Die Kulturstadt hat im Großen und im Kleinen viel zu bieten, behält das aber häufig für sich. Sie darf gerne lauter auftreten, findet Lokalchef Jan Sellner.

Stadtleben/Stadtkultur: Jan Sellner (jse)

Stuttgart - Nimm „Stuttgart“. Streich die erste Silbe und von der zweiten Silbe den ersten Buchstaben. Übrig bleibt „art“ – der englische Ausdruck für Kunst. Das kann kein Zufall sein. Tatsächlich steckt viel Künstlerisches in Stuttg-art. Immer schon. Das beginnt mit den Kupferstechern des 18. Jahrhunderts, das setzt sich fort mit den Dichtern und Philosophen, Malern, Baumeistern der beiden vergangenen Jahrhunderte und reicht bis zu den Architekten, Bildhauern, Musikern, Tänzern, Grafikern und Filmschaffenden der Gegenwart. Und immer schon gab es das Phänomen, dass Künstler Auswege aus der merkwürdigen Enge suchten, die in Stuttgart auch zu finden ist. Vielleicht weil in „Stuttgart“ nicht nur „art“ steckt, sondern auch ein Anklang von „artig“.

 

In jedem Fall hat sich Stuttgart den Ruf einer Kulturstadt erworben. Einer Stadt der schönen Künste – weniger der künstlichen Schönheit. Und glücklicherweise gibt es viele Menschen, die sich bemühen, diesen Ruf zu festigen. Zum einen die Kunstschaffenden selbst. Zum anderen die Freundeskreise der Galerien, die Kunstförderer, teils auch die Politiker – vor allem aber das kulturell interessierte Publikum selbst. In Stuttgart ist das Klima für Kunst im allgemeinen günstig. Das zeigt auch die intensiv geführte Diskussion um einen Ersatz-Standort für die Oper mit dem ehemaligen Paketpostamt als einer weithin begrüßten Lösung.

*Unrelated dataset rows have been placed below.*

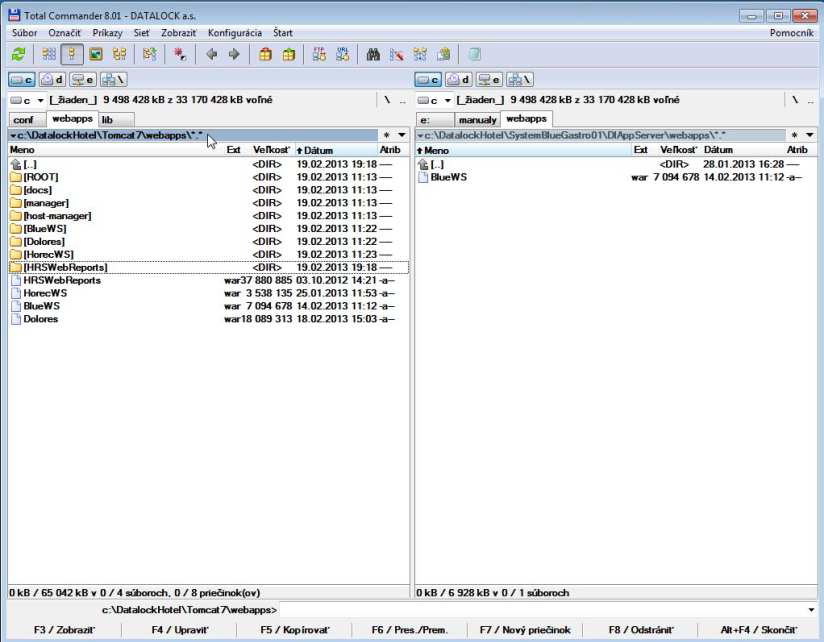Select network drive e in right panel
Image resolution: width=824 pixels, height=642 pixels.
[489, 79]
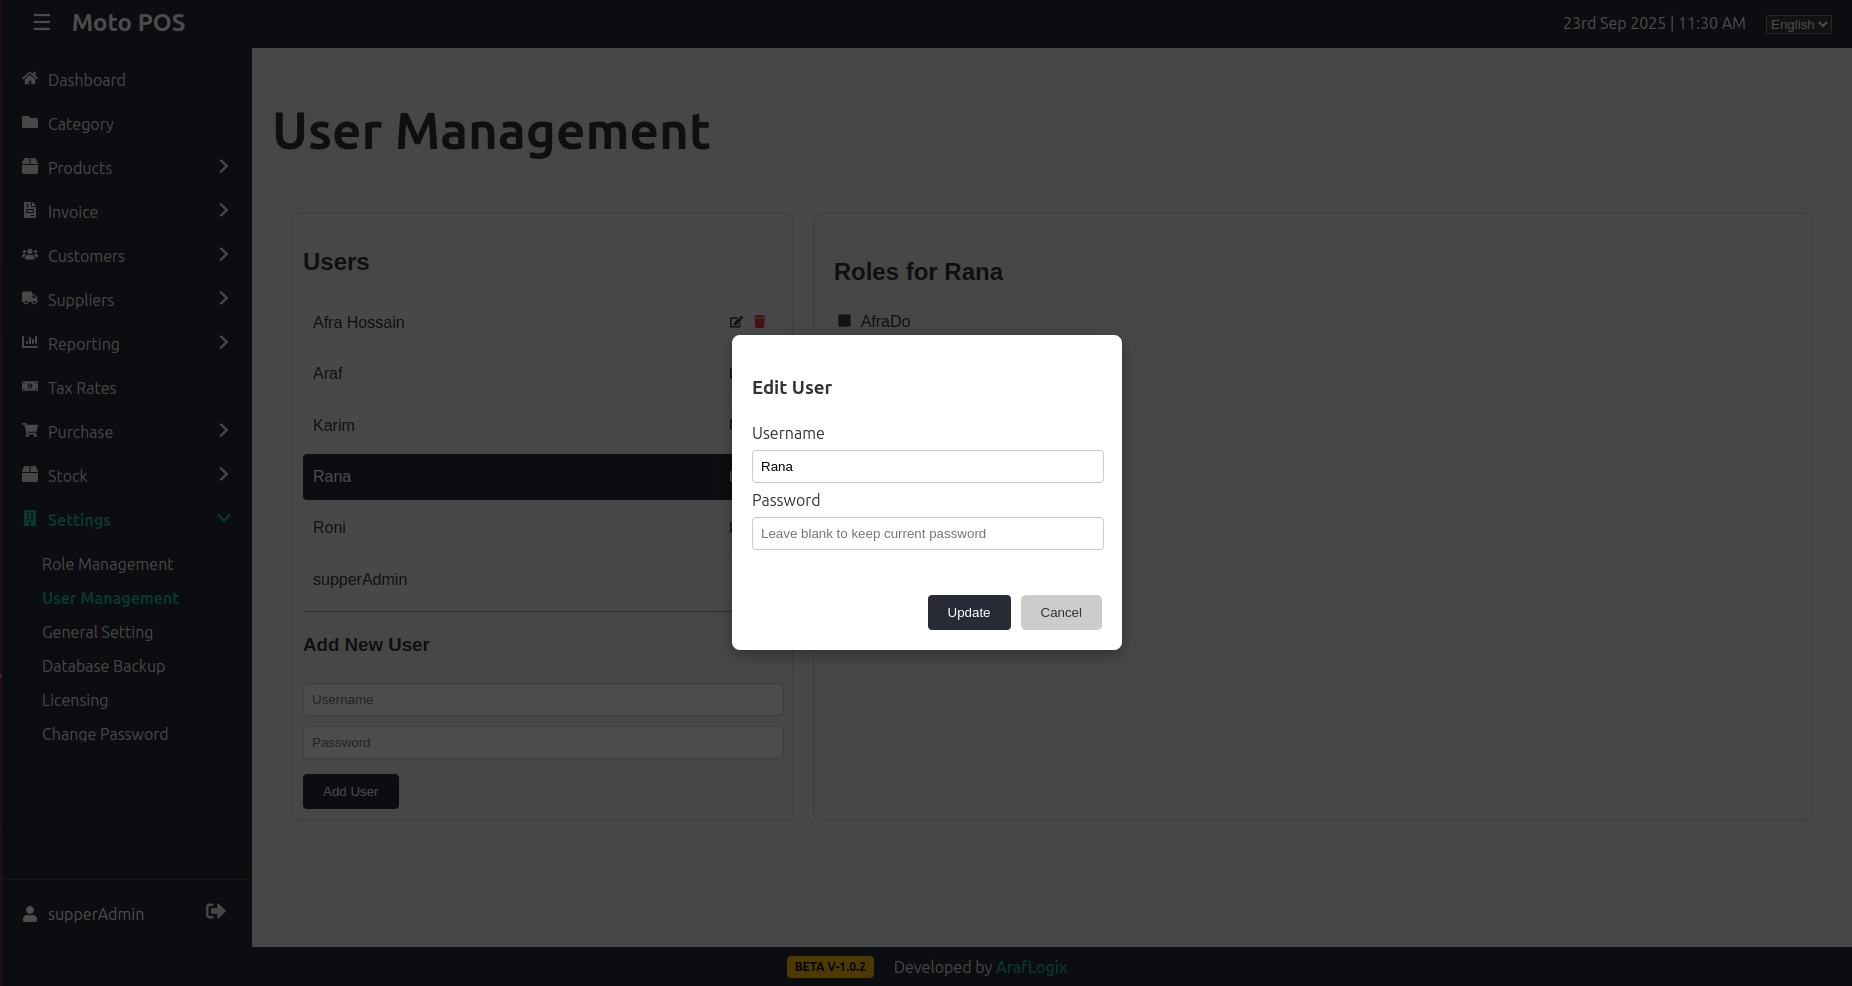The width and height of the screenshot is (1852, 986).
Task: Cancel the Edit User dialog
Action: coord(1061,612)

Mehr Offenheit für die Subkultur

Stuttg-art drückt sich jedoch nicht nur in der zurecht gefeierten Hochkultur aus. Für das Gesamtgefüge der Stadt genauso wichtig ist das, was sich auf anderen Ebenen entwickelt – beginnend mit der sogenannten Subkultur, die von Freiheit lebt und von Flächen, auf denen sie sich entwickeln kann. Diese Erkenntnis hat sich nur mühsam durchgesetzt. Mit der Sanierung der Wagenhallen ist es nicht getan, so begrüßenswert die Maßnahme ist. Subkultur folgt Impulsen, die nicht berechenbar sind. Dafür sollte die Kulturstadt Stuttgart offen sein und Oasen wie die Cannstatter Kulturinsel wertschätzen.

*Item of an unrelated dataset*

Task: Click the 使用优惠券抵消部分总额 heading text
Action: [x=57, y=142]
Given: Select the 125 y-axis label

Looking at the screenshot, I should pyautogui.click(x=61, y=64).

Immerhin: Stuttgart lernt Stuttg-art zu pflegen. Das drückt sich in Investitionen in die Kultur aus. Wichtige Initiativen wie das Kulturwerk Ost, die Freie Tanz- und Theaterszene oder das Theater Lokstoff erhalten nach dem Willen der Gemeinderatsmehrheit künftig städtische Unterstützung. Das folgt der von der Künstlervereinigung FUKS („Freie Unabhängige Künstler Stuttgarts) formulierten Logik: „Um Kunststadt zu sein, ist die Förderung und Anerkennung der Aktivitäten der Künstler vor Ort konstituierend.“

Hineinleuchten in die reiche Chor-Landschaft

Tatsache ist: An vielen Stellen in Stuttgart wird an Kultur getüftelt und wird Kultur gepflegt. Auf unterschiedlichsten Ebenen: Die Tänzerinnen und Tänzer des Stuttgarter Balletts bewegen sich auf Weltniveau, die Mitglieder des Vokalensembles ebenso – um nur zwei kulturelle Leuchttürme zu nennen. Daneben hat die Kleinkunst ihren Platz, entwickeln sich Laienbühnen und spielen junge Kreative mit „Stuggi-Town“. Woran es noch fehlt, sind Schnittstellen der Kultur zur Öffentlichkeit. Wenn unsere Redaktion jetzt in loser Folge in die reiche Chorlandschaft der Stadt hineinleuchtet, ist das der Versuch, eine solche Schnittstelle zu bilden. Stuttg-art klingt gut. Im Großen und im Kleinen. Nur manchmal zu leise.